A subset of Members — composed mainly of those who sit on committees of jurisdiction — work frequently on FDA issues, and are impressively knowledgeable. However, with 435 Representatives and 100 Senators, there are many members who do not routinely work with the agency and have less knowledge about the agency’s important work. In fairness to those Members, even though every American is touched multiple times each day by FDA and its work, much of it is invisible — unless there is a problem. Further, there has been significant turnover among Members of Congress. A majority in the House has been in office for less than 6 years; and a majority in the Senate are in their first term.
All of which is to say, the best Congressional audience for FDA is one that understands and appreciates what the agency does. It is hard to make the case to Members of Congress for FDA’s exceptional funding needs if they don’t see how FDA is different from the many causes competing for tight federal discretionary dollars.
From the beginning, the Alliance has considered Congressional education one of its important mandates. Three years ago, after the 2010 election created more new freshmen than at any time in recent history, the Alliance had meetings with more than 70 Member offices to make sure that they knew what FDA was, why it was important, and who to contact if they had questions about FDA. It was such a success that we have repeated the effort every year since.

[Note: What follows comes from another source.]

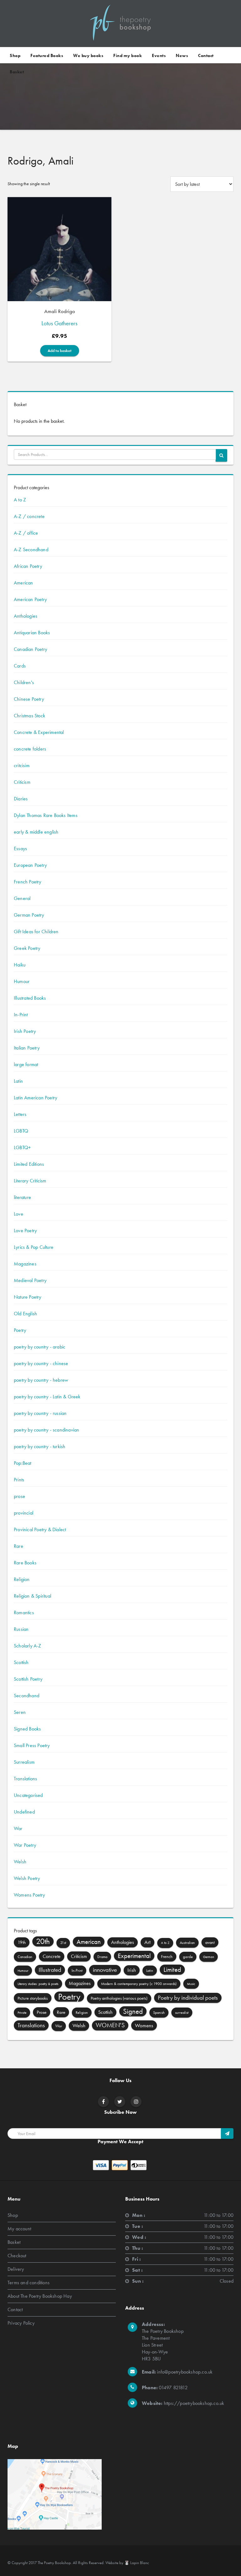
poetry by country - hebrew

Sometime this Fall, we will be starting yet another outreach and education program — a Hill briefing that we are informally called “FDA 101.” It is intended to provide an ever larger number of Congressional offices with the opportunity to learn more and understand better the critical work done by the FDA. Assuming it will be a success, we are planning to do more such events next year.
We hope Alliance members will appreciate the importance of these efforts in supporting agency funding and enhancing the Hill’s understanding of all FDA issues. In addition, we would ask all our Alliance members to think about adding a few words about FDA into each Hill meeting you participate in. If Congressional staff indicate an interest in more information, just let us know and we will follow through.